MOSCOW — Aeroflot, Russia’s largest airline, plans to start a depositary receipt program in New York and London this year to attract foreign investors and prepare for a possible share sale, according to the carrier’s head.
‘‘We are seeing fairly substantial interest from foreign investors in emerging markets in general and in the transport sector in particular,’’ chief executive Vitaly Savelyev said. Long-term funds based in the British and American financial capitals are especially keen, he said.
Aeroflot, which already trades general depositary receipts in Frankfurt, will change the ratio for the number of shares per GDR to 5 to 1 in order to boost its liquidity, while commencing its first American Depositary Receipt program.
The Russian government may sell Aeroflot shares this year as part of a plan to raise $13.5 billion through state asset sales to help balance the budget and reduce its role in the economy. The airline’s management has called for a delay until it consolidates regional carriers acquired in 2011, and its value increases. The government in June proposed exiting its full controlling stake by 2016.

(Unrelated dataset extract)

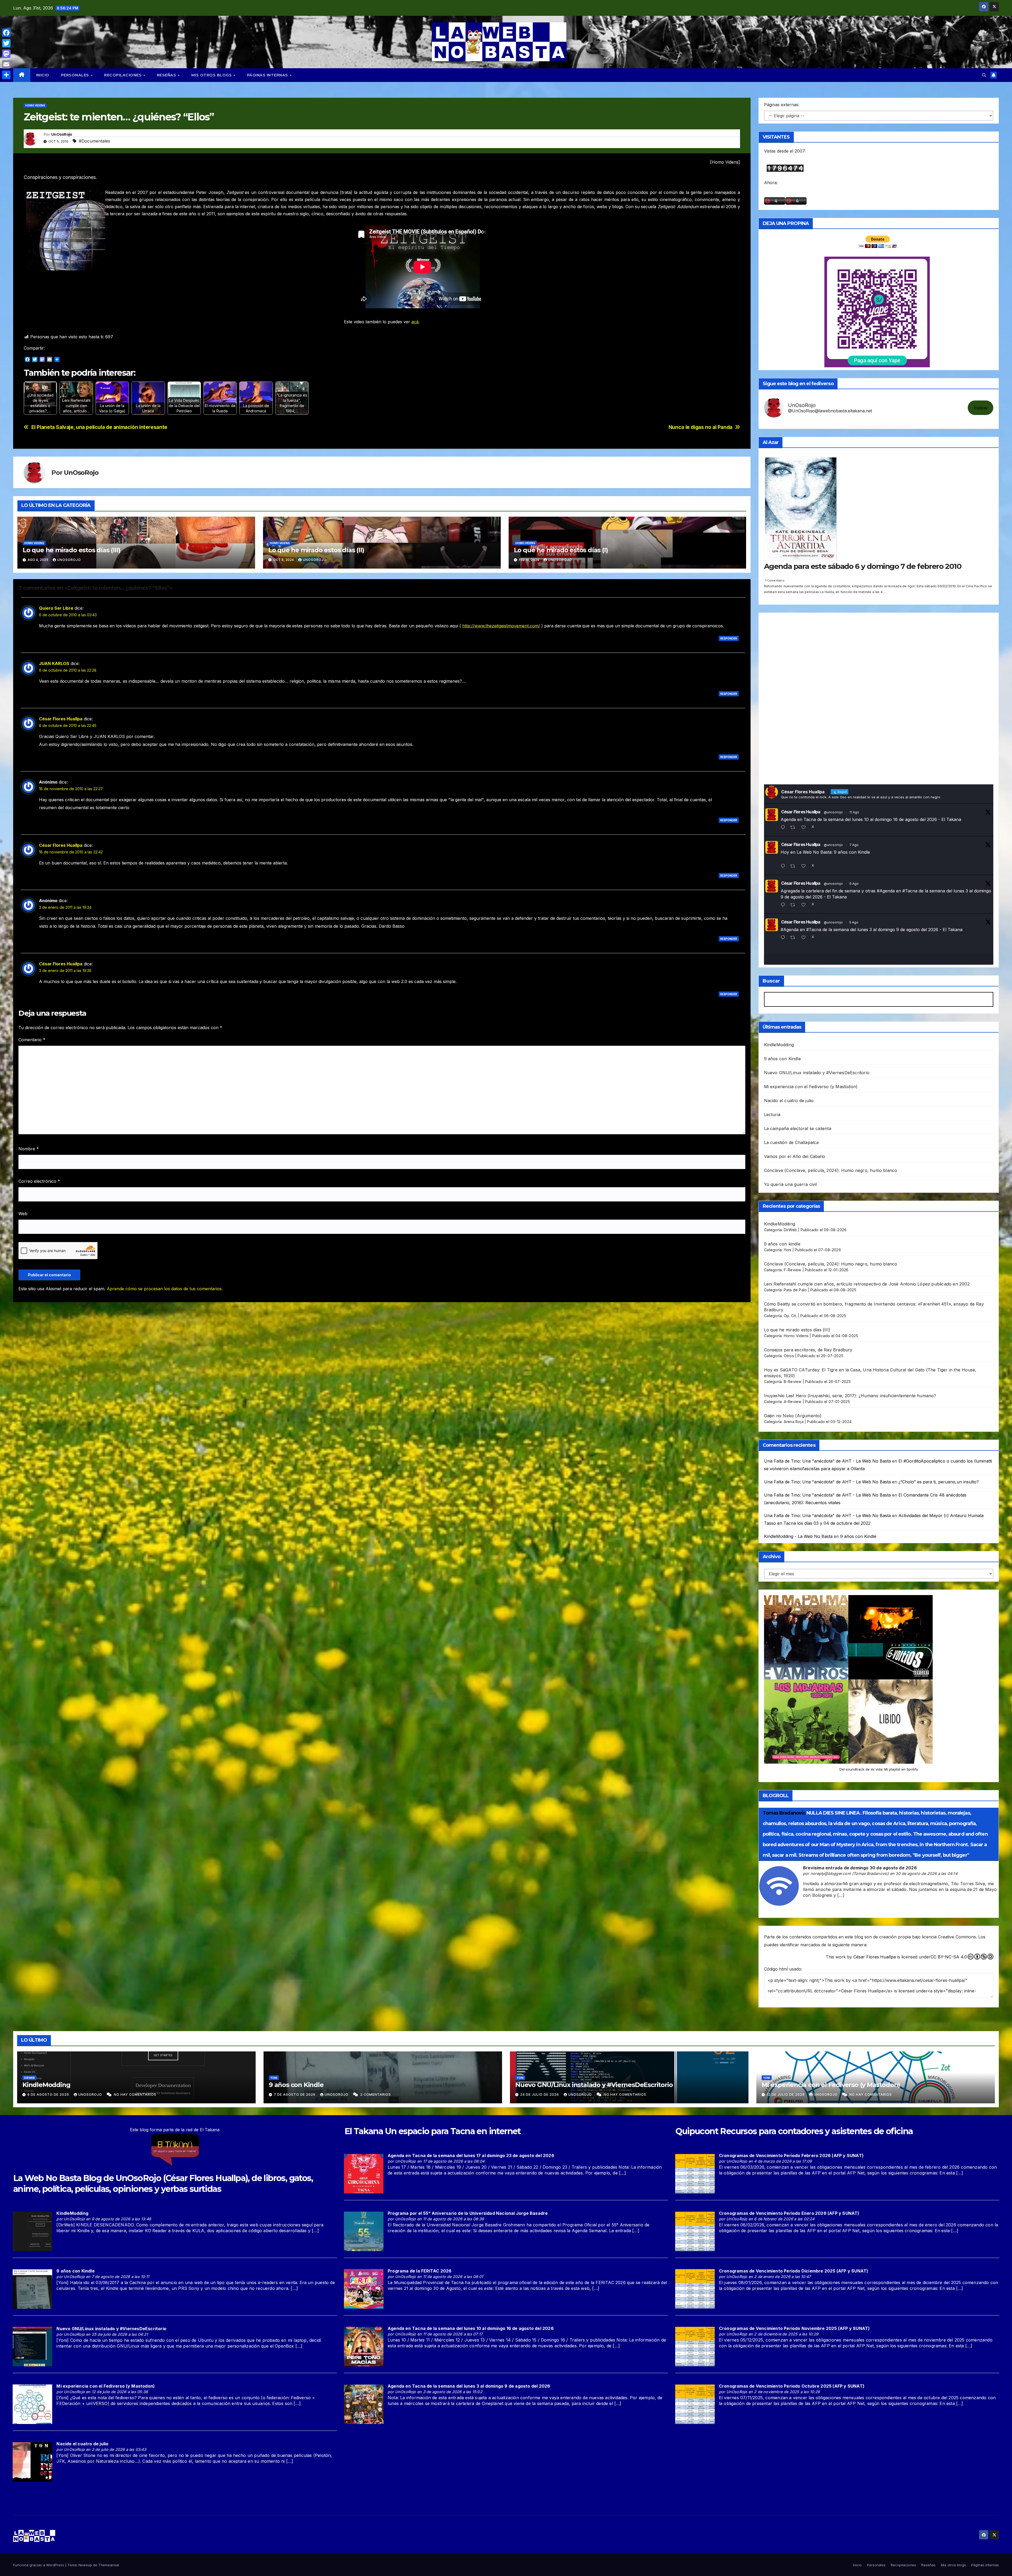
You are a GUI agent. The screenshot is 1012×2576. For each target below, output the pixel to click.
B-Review (793, 1381)
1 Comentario (775, 580)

Aeroflot aims to get the go ahead to trade over the counter in London and New York this year, Savelyev said.
Russia may offer investors about 1.5 percent of Aeroflot as early as this year and will discuss the sale of a bigger stake, state property agency head Olga Dergunova said last week.
‘‘Market conditions should be taken into account before privatization,’’ Savelyev said. ‘‘Unfortunately, the trend now is negative. Share prices, including our stock, are falling as a result of the global and European crises.’’

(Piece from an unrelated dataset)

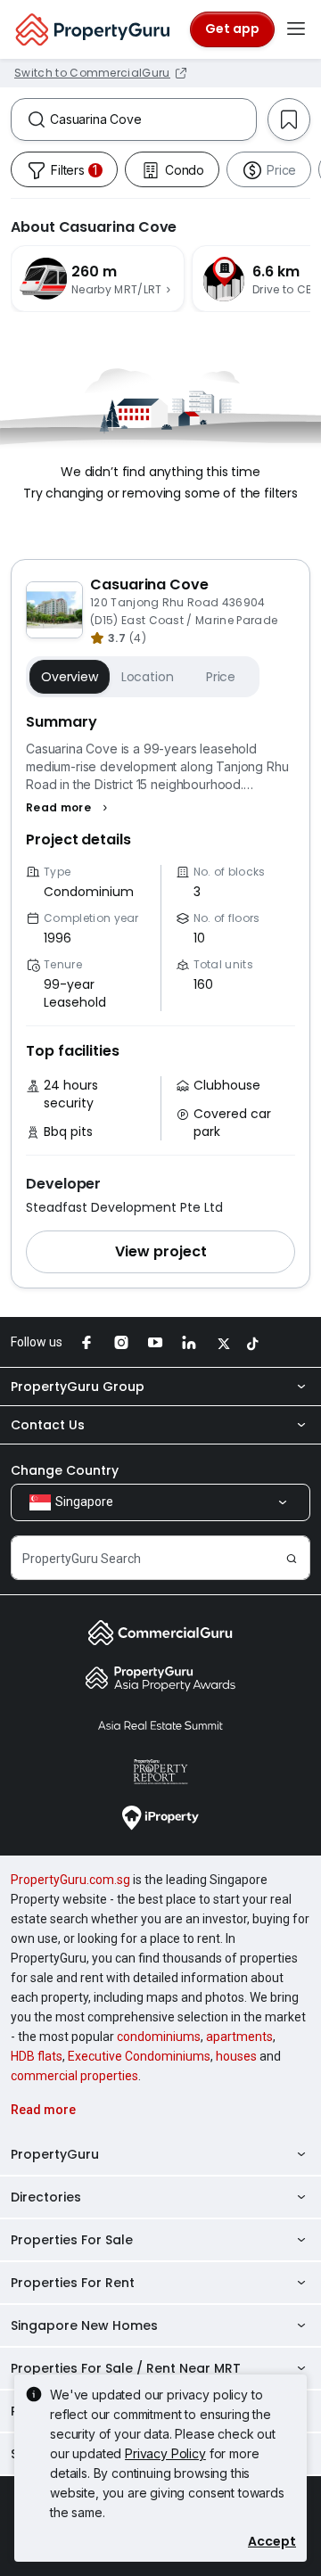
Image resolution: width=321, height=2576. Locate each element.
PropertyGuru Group (77, 1386)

The company’s shares are as much as 40 percent undervalued, the CEO said, citing analyst estimates. Aeroflot has fallen 50 percent from a peak in February 2008.
The fact Aeroflot operates across a territory as large and populous as Russia means the government probably won’t sell out even if its share price gains, the CEO said. ‘‘If market conditions are good, the state may sell a blocking stake,’’ he said, suggesting that a holding of 25 percent plus one share could be retained. ‘‘The picture will become clearer by 2016.’’
Aeroflot, which carried more than 120 million people a year in the 1980s, was left with international routes after the Soviet Union collapsed, and together with its subsidiaries attracted 27.5 million passengers in 2012.